▶ **DATASET ROWS**
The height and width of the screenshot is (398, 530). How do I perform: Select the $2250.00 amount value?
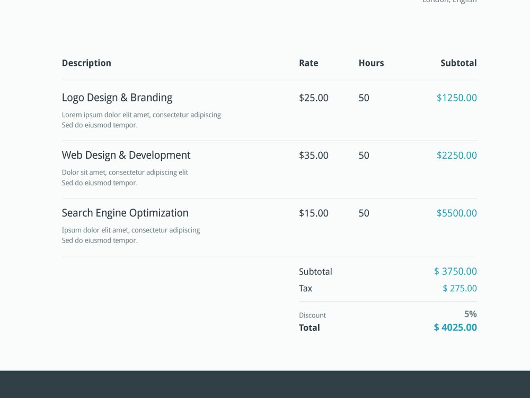(x=456, y=155)
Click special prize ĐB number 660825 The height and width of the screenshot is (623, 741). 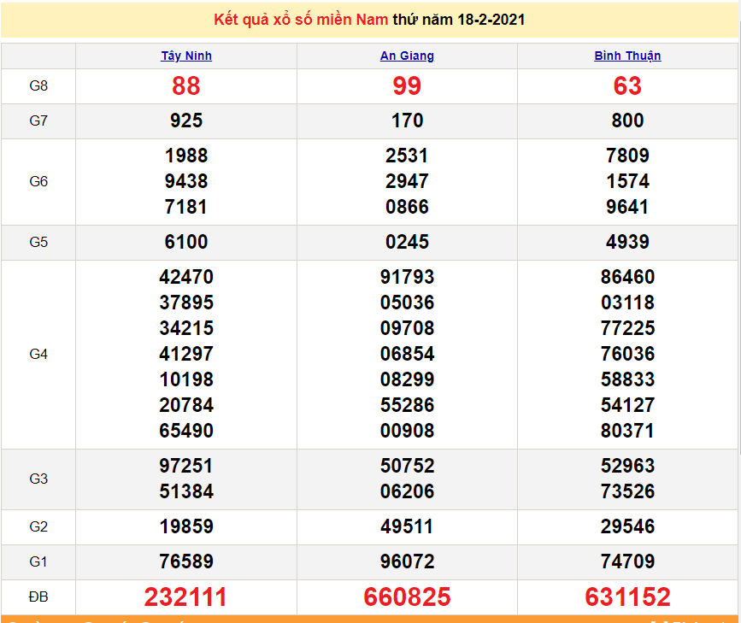click(406, 597)
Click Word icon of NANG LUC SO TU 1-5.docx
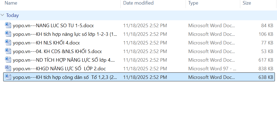 pos(8,26)
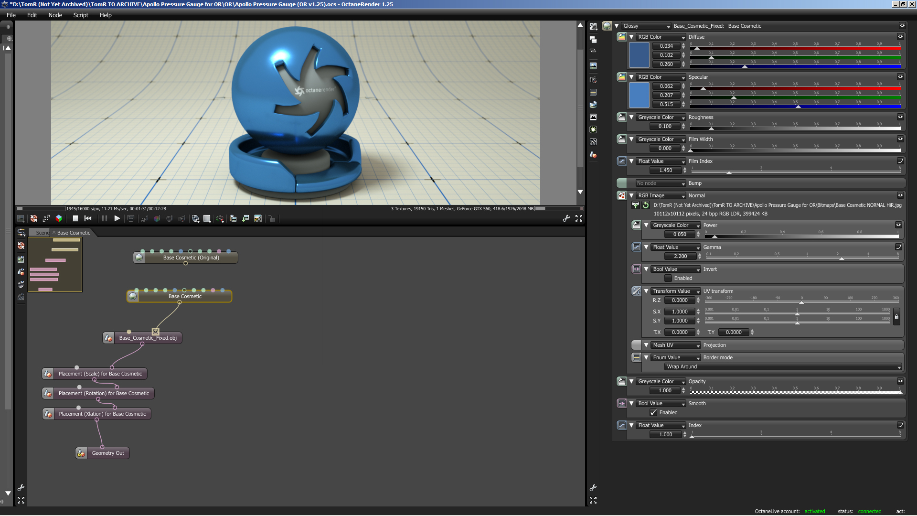917x516 pixels.
Task: Select the Base Cosmetic (Original) node
Action: (x=191, y=258)
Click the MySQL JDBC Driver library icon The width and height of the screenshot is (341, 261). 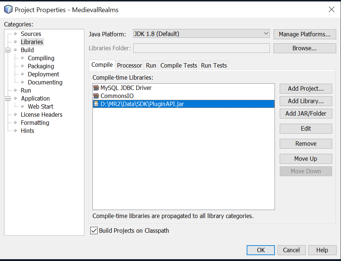(x=96, y=88)
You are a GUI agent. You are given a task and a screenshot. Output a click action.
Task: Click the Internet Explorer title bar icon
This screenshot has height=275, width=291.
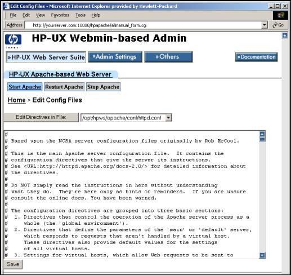(x=7, y=6)
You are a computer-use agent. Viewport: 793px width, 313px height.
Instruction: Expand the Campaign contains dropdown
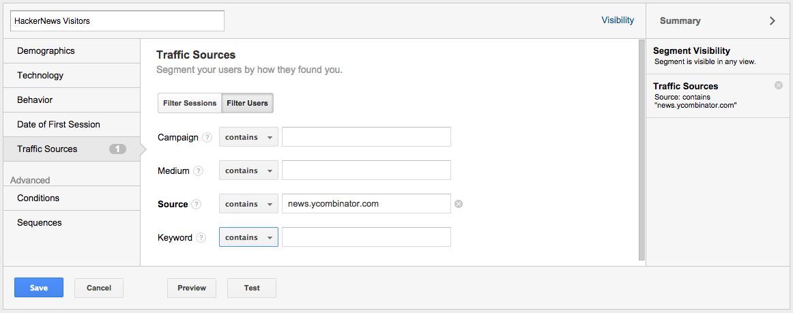click(248, 137)
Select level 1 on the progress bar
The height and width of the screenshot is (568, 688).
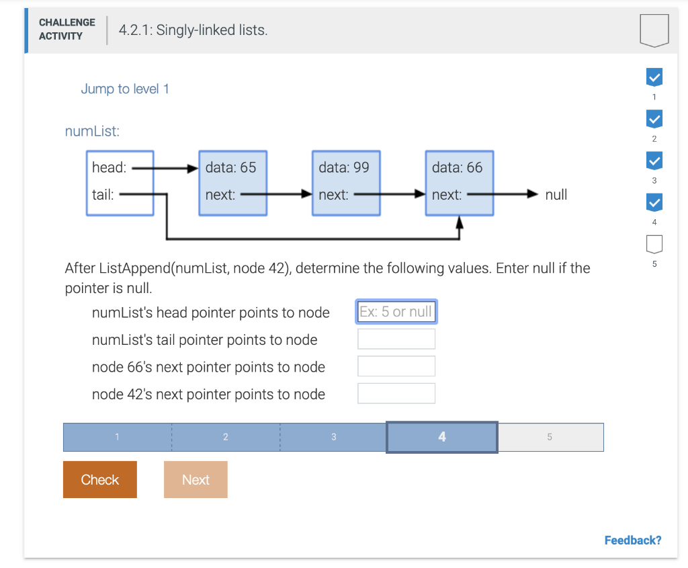(x=117, y=437)
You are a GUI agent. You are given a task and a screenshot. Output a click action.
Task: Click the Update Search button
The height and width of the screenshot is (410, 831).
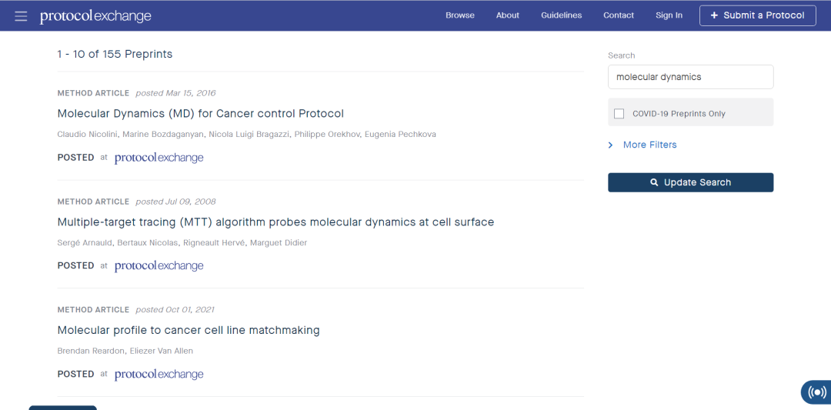[x=690, y=182]

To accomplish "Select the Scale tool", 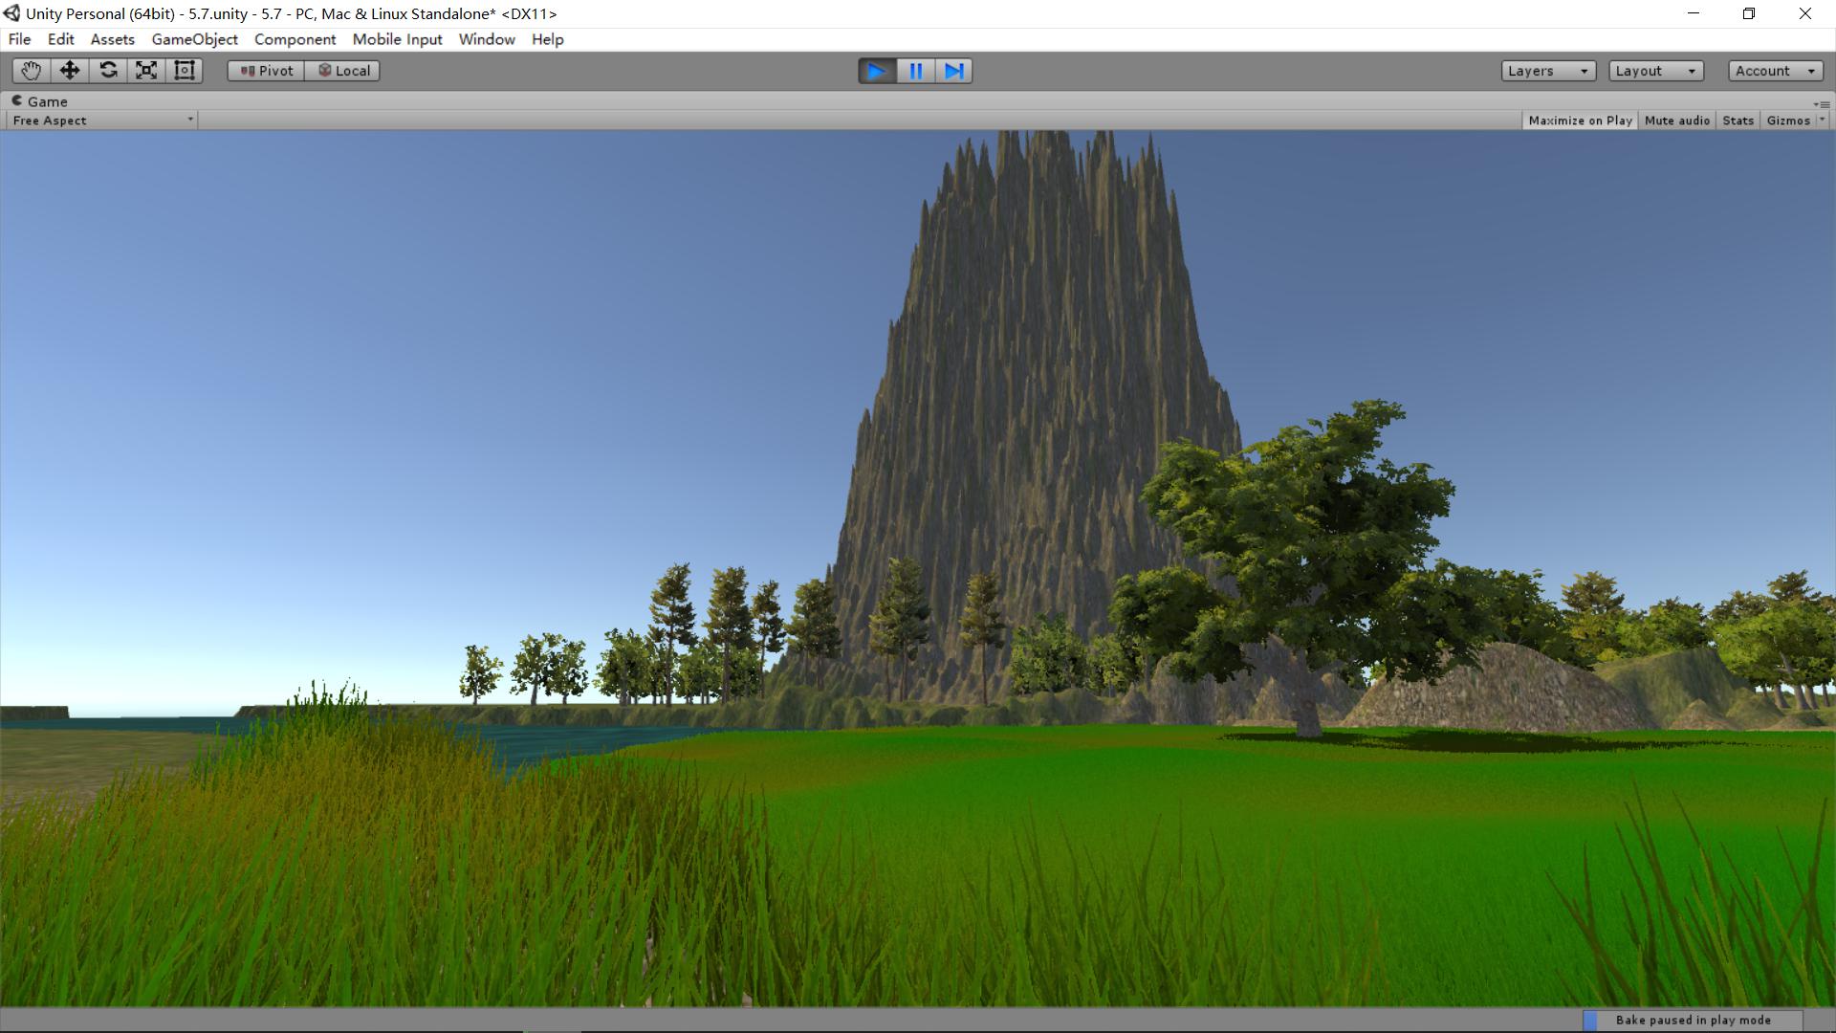I will (146, 71).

▶ **SHORT EXERCISE**
Copy out the part that opens with the line containing "You are a computer-use" and closes with the line containing "(x=117, y=437)", both of those lines included. Leave the pictures out.

▶ **TASK ANSWER**
You are a computer-use agent. Viewport: 793px width, 313px height.
Instruction: Expand the Campaign contains dropdown
click(248, 137)
Select level 1 on the progress bar
The height and width of the screenshot is (568, 688).
(x=117, y=437)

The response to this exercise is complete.